==== EXCERPTED PASSAGE
American Society of Mechanical Engineers (ASME). Heat and Mass Transfer in Fire and Combustion Systems. HTD-Vol. 223. Winter Annual Meeting. November 8-13, 1992, Anaheim, CA, Am. Soc. of Mechanical Engineers, New York, NY, Cho, P.; Quintiere, J., Editor(s)(s), 11-19 pp, 1992.

Sponsor:

National Institute of Standards and Technology, Gaithersburg, MD

Keywords:

compartment fires; turbulent flow; formulations; equations; flow fields; velocity; temperature; zone models; room fires

Abstract:

A numerical study of a turbulent penetrative and recirculating flow induced by the energy input due to a fire at the bottom boundary in a partially open rectangular enclosure is carried out. The compartment with an opening is connected to a long corridor, which opens into a stably stratified environment. The stable stratification that is of interest is a two-layered temperature stratification and is assumed to be due to fire activity in an adjacent enclosure. In this study, attention is focused on the interaction between the cavity and its surrounding ambient medium through the opening. The influence of the stratification parameter is examined in the turbulent flow regime by considering a range of stratification levels for given opening height and initial interface location. It is found that, depending on the stratification parameter, the thermal plume that arises above the fire may never reach the ceiling. Small penetration distances occur at large stratification levels. The flow field reveals a multicellular pattern: a strong main convective cell at the bottom and a weak counter cell at the top. The stable thermal stratification can cause a destruction of the turbulence and may thus lead to reduced mixing in the flow. This results in the relaminarization of the flow in the upper region of the cavity and may significantly affect the transport processes in the enclosure and distort the simplistic concept of two homogeneous gas layers, which forms the basis of zone modeling for compartment fires.
========
==== ITEMS
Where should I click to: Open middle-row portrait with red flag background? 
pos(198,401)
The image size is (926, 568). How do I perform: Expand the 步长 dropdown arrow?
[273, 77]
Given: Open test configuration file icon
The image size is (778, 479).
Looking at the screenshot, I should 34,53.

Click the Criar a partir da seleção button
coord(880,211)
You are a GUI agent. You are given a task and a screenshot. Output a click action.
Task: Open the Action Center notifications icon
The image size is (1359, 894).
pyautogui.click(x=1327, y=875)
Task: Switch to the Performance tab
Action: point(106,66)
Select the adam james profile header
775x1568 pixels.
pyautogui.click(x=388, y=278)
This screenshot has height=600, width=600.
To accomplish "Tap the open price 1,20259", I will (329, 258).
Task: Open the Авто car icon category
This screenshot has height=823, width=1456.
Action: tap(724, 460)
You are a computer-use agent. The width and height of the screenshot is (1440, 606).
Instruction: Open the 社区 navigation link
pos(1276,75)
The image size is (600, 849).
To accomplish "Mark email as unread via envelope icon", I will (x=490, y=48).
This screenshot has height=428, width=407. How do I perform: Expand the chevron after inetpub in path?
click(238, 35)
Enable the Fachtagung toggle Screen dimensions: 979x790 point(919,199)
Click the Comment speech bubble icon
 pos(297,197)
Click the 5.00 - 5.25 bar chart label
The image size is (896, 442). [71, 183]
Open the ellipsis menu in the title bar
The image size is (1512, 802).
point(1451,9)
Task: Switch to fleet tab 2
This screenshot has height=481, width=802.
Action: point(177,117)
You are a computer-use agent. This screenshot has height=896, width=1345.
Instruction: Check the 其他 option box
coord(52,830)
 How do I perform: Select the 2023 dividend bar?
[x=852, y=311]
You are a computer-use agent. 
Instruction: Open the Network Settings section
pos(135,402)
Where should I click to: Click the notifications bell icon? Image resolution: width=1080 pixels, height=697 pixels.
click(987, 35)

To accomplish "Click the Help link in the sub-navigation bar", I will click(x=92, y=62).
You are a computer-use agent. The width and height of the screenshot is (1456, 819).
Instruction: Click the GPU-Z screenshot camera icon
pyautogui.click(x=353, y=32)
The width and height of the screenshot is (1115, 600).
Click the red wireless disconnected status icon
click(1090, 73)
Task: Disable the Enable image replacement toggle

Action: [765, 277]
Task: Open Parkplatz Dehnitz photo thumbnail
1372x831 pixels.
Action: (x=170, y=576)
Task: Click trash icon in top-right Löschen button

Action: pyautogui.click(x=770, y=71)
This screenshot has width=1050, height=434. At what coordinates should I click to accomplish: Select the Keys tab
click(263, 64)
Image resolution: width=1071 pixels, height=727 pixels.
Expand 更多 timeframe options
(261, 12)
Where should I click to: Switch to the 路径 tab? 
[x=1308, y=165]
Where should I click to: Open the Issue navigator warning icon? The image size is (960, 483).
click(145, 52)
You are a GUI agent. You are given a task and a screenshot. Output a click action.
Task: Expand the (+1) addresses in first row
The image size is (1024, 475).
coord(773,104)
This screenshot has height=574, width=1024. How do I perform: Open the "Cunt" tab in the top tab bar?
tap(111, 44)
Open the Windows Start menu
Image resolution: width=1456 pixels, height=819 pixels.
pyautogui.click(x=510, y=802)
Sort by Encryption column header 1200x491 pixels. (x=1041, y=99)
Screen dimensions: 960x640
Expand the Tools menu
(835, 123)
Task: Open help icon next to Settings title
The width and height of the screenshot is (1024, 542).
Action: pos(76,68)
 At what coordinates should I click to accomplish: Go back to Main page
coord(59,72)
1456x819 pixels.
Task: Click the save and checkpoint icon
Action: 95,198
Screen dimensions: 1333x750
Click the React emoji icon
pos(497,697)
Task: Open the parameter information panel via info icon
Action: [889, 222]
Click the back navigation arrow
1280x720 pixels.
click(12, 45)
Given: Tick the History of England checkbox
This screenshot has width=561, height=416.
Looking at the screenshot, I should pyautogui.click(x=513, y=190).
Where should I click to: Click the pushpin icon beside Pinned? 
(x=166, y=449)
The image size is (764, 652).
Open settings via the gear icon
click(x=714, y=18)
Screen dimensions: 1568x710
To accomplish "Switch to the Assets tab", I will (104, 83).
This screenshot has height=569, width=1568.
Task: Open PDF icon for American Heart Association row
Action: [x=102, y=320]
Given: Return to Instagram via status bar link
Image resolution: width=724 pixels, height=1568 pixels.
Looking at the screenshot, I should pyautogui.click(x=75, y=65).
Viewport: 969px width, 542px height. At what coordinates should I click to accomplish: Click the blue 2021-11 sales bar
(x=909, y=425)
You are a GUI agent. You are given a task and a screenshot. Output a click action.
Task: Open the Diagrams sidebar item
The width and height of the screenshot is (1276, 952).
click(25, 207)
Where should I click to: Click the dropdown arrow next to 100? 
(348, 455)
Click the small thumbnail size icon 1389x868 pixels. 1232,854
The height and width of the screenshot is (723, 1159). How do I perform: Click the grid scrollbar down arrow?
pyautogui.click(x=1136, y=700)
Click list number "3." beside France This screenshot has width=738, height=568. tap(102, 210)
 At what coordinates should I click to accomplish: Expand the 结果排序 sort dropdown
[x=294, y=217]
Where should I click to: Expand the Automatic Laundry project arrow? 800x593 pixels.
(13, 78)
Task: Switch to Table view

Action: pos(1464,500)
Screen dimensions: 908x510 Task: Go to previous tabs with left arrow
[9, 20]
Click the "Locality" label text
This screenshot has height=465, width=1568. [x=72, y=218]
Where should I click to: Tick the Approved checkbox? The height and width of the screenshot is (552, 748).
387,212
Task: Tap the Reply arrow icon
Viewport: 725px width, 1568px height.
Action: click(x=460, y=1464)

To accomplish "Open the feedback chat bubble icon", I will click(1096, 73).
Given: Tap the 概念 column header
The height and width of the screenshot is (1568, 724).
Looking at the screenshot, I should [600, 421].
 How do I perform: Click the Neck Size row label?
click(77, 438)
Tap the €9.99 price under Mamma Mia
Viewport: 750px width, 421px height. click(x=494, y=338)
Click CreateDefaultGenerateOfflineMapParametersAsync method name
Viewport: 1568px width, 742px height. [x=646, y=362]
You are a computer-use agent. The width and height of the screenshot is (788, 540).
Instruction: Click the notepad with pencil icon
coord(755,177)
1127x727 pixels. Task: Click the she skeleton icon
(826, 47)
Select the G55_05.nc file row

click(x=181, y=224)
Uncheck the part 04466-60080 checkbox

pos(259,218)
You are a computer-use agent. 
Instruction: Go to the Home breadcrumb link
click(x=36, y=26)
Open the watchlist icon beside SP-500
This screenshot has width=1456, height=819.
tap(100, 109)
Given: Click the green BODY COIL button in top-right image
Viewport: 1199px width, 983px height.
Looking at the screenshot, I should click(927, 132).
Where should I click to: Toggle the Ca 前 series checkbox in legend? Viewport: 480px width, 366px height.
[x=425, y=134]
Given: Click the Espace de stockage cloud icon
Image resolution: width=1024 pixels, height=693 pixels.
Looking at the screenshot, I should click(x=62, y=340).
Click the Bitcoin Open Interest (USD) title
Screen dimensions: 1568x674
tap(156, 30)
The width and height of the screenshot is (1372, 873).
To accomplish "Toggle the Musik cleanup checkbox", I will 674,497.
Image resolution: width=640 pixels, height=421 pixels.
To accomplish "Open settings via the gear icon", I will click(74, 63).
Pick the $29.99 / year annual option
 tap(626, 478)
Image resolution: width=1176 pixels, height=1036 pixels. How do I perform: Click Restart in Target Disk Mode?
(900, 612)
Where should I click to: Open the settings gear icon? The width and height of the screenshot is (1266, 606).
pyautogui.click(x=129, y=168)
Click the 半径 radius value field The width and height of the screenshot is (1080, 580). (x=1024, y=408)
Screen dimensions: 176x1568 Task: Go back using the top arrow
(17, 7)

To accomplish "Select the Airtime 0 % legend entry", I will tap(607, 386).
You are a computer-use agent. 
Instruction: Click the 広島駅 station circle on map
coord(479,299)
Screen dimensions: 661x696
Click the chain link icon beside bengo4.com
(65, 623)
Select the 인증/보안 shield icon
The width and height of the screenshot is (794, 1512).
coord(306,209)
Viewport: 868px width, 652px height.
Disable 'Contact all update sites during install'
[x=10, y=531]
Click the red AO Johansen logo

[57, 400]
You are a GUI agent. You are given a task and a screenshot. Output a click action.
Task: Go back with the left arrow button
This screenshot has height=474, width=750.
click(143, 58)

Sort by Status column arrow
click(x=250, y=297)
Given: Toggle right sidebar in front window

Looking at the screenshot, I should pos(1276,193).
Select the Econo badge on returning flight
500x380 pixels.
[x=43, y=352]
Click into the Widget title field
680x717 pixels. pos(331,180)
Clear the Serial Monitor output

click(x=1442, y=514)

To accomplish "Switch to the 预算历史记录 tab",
========
## CHALLENGE 1:
Answer these about the compartment-fire abstract:
(a) Which institution sponsored the work?
(b) What is the compartment with an opening connected to?
(c) What kind of stable stratification is of interest in the study?
## CHALLENGE 2:
How would you put this sentence from the compartment-fire abstract into Spanish: "The compartment with an opening is connected to a long corridor, which opens into a stably stratified environment."
The entries aren't needed for any of this work.

## FULL OUTPUT 1:
(a) The National Institute of Standards and Technology, Gaithersburg, MD.
(b) A long corridor, which opens into a stably stratified environment.
(c) A two-layered temperature stratification.

## FULL OUTPUT 2:
El compartimento con una abertura está conectado a un largo pasillo, que se abre a un entorno establemente estratificado.